There’s a wide misconception that doubles are somehow ‘better’ than floats and this is simply not the case. They simply have more precision and you pay for that in terms of memory usage and (usually) execution time (some ops will have same execution time for both). It’s true that for some usages the extra precision is required, but this is likewise true about doubles. I find this somewhat strange because you don’t find people thinking that 64-bit integers are somehow ‘better’ than lower bit width integers and they will happly use the one which in most appropriate for the given usage.

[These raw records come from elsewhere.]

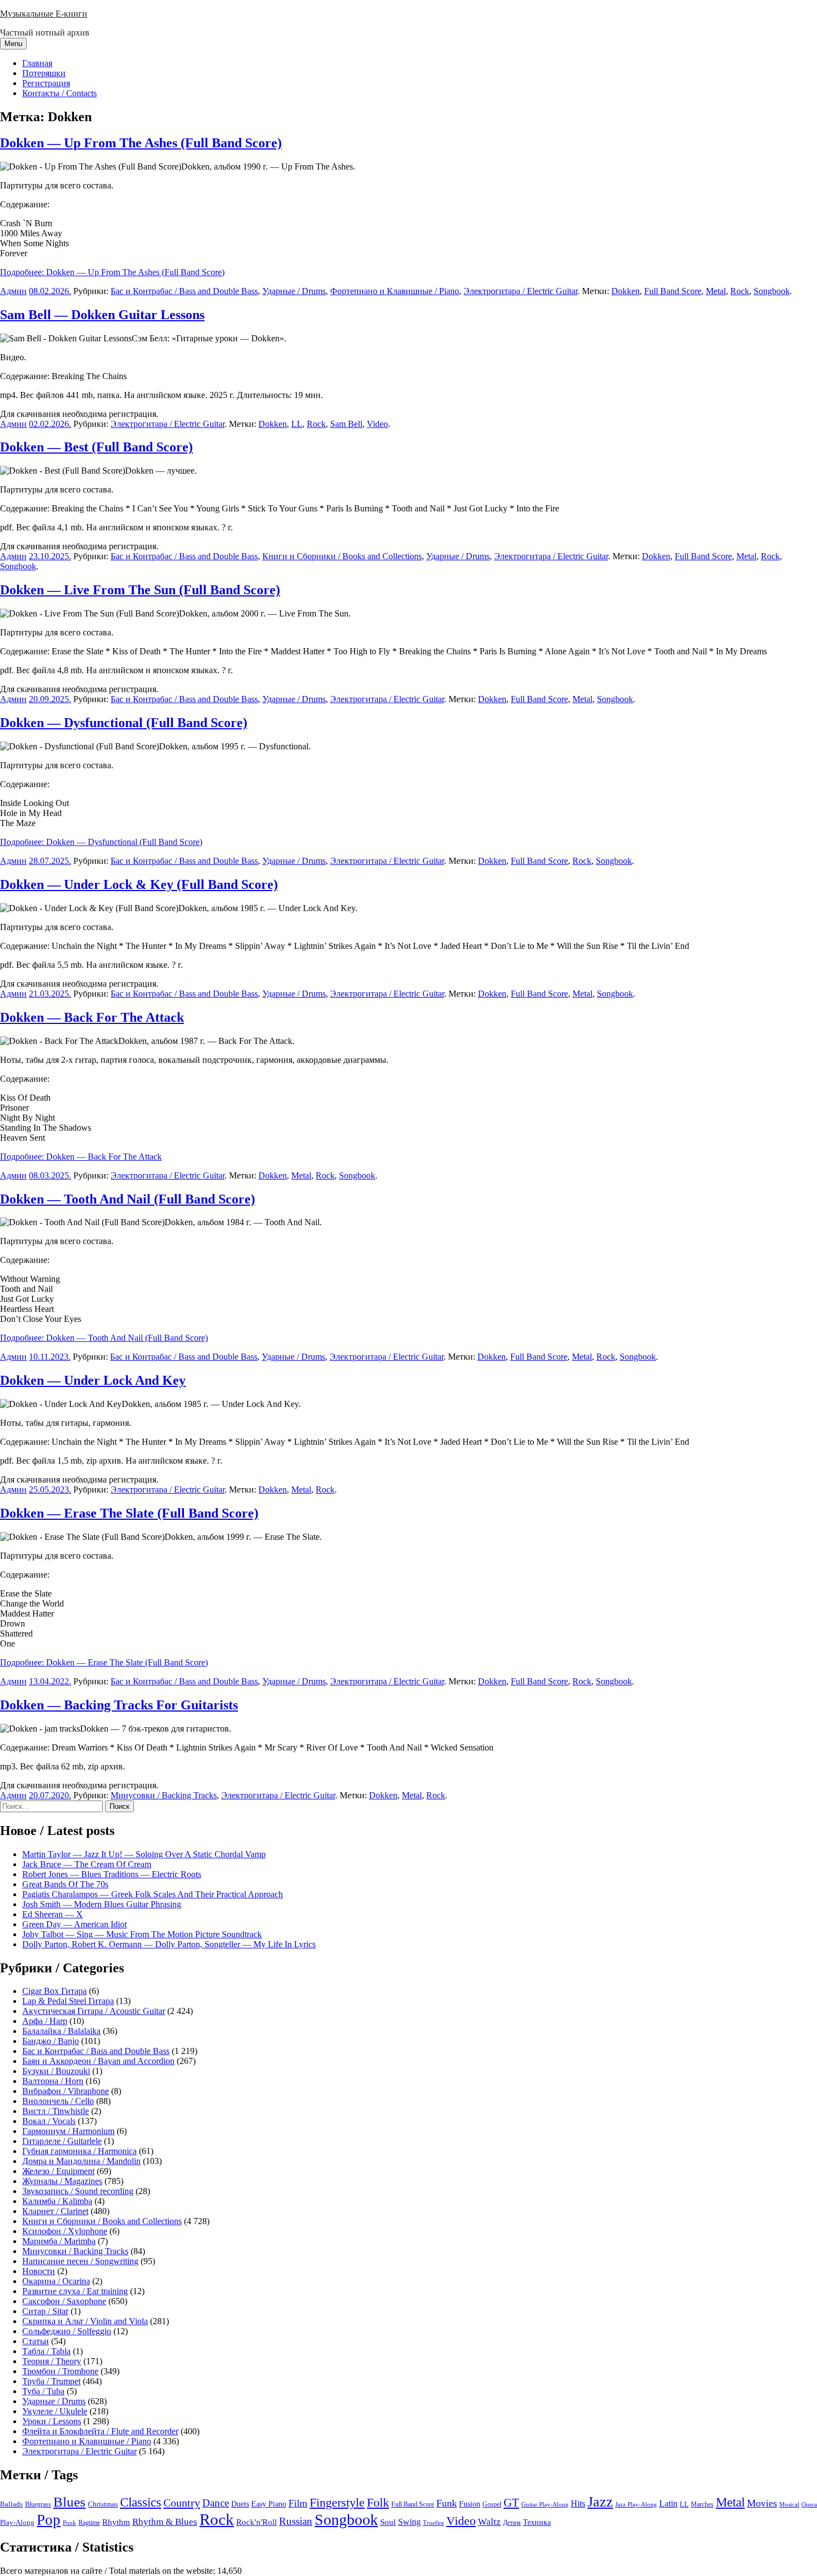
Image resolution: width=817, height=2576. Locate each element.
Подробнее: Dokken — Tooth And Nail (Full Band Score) (104, 1337)
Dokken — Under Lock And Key (93, 1380)
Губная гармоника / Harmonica (79, 2151)
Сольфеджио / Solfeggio (66, 2331)
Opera (809, 2504)
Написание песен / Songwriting (80, 2261)
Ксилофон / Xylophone (64, 2231)
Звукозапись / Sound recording (77, 2191)
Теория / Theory (51, 2361)
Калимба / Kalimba (57, 2201)
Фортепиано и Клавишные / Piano (394, 291)
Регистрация (46, 83)
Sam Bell (346, 424)
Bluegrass (38, 2504)
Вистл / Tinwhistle (55, 2111)
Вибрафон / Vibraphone (65, 2091)
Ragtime (89, 2523)
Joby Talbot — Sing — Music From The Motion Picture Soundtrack (142, 1934)
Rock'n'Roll (256, 2522)
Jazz (600, 2502)
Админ (13, 291)
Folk (378, 2502)
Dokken (625, 291)
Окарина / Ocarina (56, 2281)
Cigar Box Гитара (54, 1991)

Not at all, they are simply not exposed at the high level. It’s the compiler’s job to use these instructions (runtime in the case of a VM). I’d expect vectorized support to improve as runtimes like Mono have been working on this front. It’ll probably require a new compiler framework as Sun’s seems to be showing it’s age (I haven’t paid attention to what the next gen is up to.) Both vmkit and Shark/Zero are based on LLVM, so they have “promise” in this respect. (Although LLVM needs work on auto-vectorization as well.) If we had a VM that performed a reasonable amount of vectorization, there would be a huge speed difference between floats and doubles on SIMD hardware. But ignoring SIMDifing, scalar floating point operations are generally faster than double (and never slower) for all CPU architectures that I’m familiar with. Couple this with the ever increasing speed gap between main memory and the CPU, moving data becomes a more and more of an issue.
Not sure what doesn’t make sense. These are the measure of time required for the executional unit to complete the computation.
Your example appears to be memory bound. As a simple counter-example: the speed difference between float and double multiple is much narrower than divide, but if you take my last minimax sin example and simply change from float to double you’re likely to see a speed difference on 1.2-2.0x depending on your hardware (and assuming Sun VM).
The question of performance of float vs. doubles is really a hardware question (and the indicated thread was about hardware) and my orginal statement was to that effect. My follow-up was in reply to “IMHO double is probably faster or at least same speed (and for sure will become faster)” which I claim to be incorrect. Is it possible to have two otherwise identical routines where a double version will be faster then the float? Yes, but that will be in the case where stalls of the double version are being more hidden by some other stall (probably memory read or write) that float version. This will be a rare occurance and tightly coupled to an exact hardware configuration. This is more of a desktop issue for CPU with many functional units.
I’d be happy to be proven wrong with a counter-example or pointer to CPU specification!